A 20-month-old uncircumcised boy with no past medical history was brought to the emergency department (ED) by his mother with a complaint of a “white bump” on his penis. His mother had noticed the bump the day before when changing his diaper. She denied any trauma or any previous similar symptoms in the boy, and she reported no changes in his urinary habits, no blood in his urine, no penile swelling or discharge, and no other masses in the genital area.
The boy was born full-term and was delivered vaginally with no complications. The review of systems was negative for any recent illness, fever, vomiting, diarrhea, extremity edema, or swollen glands. In addition, his mother reported no history of urinary tract infections, genital infections, trauma, or abnormalities. The boy had no previous surgeries or procedures performed, and he had no known drug allergies. His vaccinations were up to date, and he was not currently taking any medications. His family and social history were unremarkable.
On physical examination, the patient’s vital signs were normal and stable, with a heart rate of 122 beats/min, respiratory rate of 24 breaths/min, temperature of 37°C, and blood oxygen level of 99% on room air. The rest of the examination results were unremarkable except for examination of the genitals, which showed an uncircumcised penis with nonretractile foreskin, a supple preputial orifice without scarring or induration, along with a 5 to 6 mm white, nodular, freely mobile mass located under the foreskin on the ventral aspect of the penis (Figure).

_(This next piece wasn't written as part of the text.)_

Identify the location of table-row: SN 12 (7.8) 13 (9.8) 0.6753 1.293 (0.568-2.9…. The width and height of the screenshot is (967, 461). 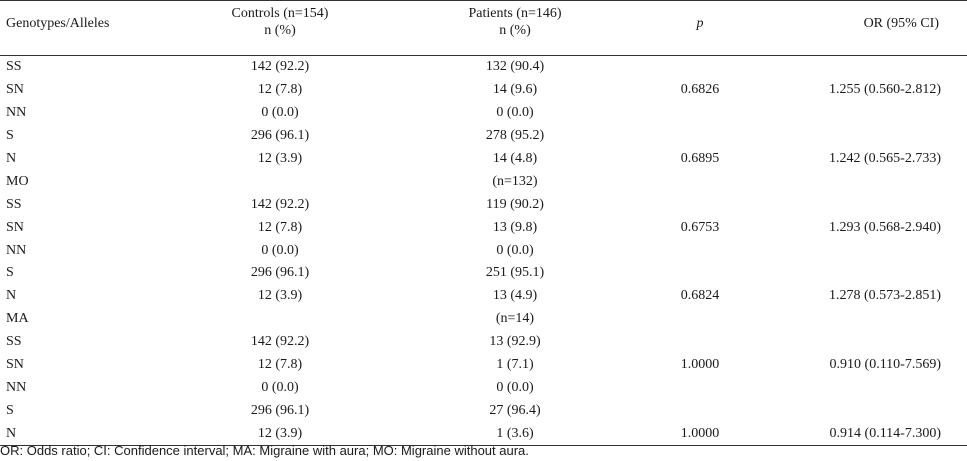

There was no penile discharge seen, and there was no erythema or edema of the penis or scrotum, no signs of infection, and no other masses or lesions noted. The boy’s testicles were descended bilaterally, and there was no apparent tenderness to palpation. Urinalysis was completed (clean catch) to rule out urinary tract infection, and results were negative. The patient was discharged home with a referral to urology, general instructions regarding foreskin care, and instructions to return to the ED if the current symptoms worsened or new symptoms developed. The urologist agreed with our diagnosis of smegmoma.
In uncircumcised boys with nonretractile foreskins, smegma collects under the foreskin. These collections often appear as white or yellowish lumps visible beneath the prepuce and may be incorrectly labeled as cysts.1,2 These collections are completely benign and are considered part of the natural process of the separation of the prepuce from the glans.3 Smegmomas are a normal occurrence that requires no treatment.4 Ultrasonography or painful procedures such as biopsy are not necessary and only watchful observation is needed. Smegmomas will be released as the foreskin separates and becomes more retractile.5
Other differential diagnoses include sebaceous cysts, epidermal inclusion cysts, and dermoid cysts. Although sebaceous cysts, which are also known as epidermal or epidermoid cysts, are the most common cutaneous cyst,6 penile sebaceous cysts are very rare.7 One case study describes an epidermal inclusion cyst in a circumcised boy that possibly developed from the circumcision itself.8 Other penile cysts are rare as well. Median raphe cysts are congenital cysts that can be fairly easily recognized by the history and location along the penile raphe.9 Dermoid cysts of the penis are even rarer, with the first, to our knowledge, described in 1997.10
Kumara V. Nibhanipudi, MD, FAAP, FAAEM; Samrina Kahlon, MD, and Jack Kevin Vassar, PA-C, are from Metropolitan Hospital Center in New York, New York.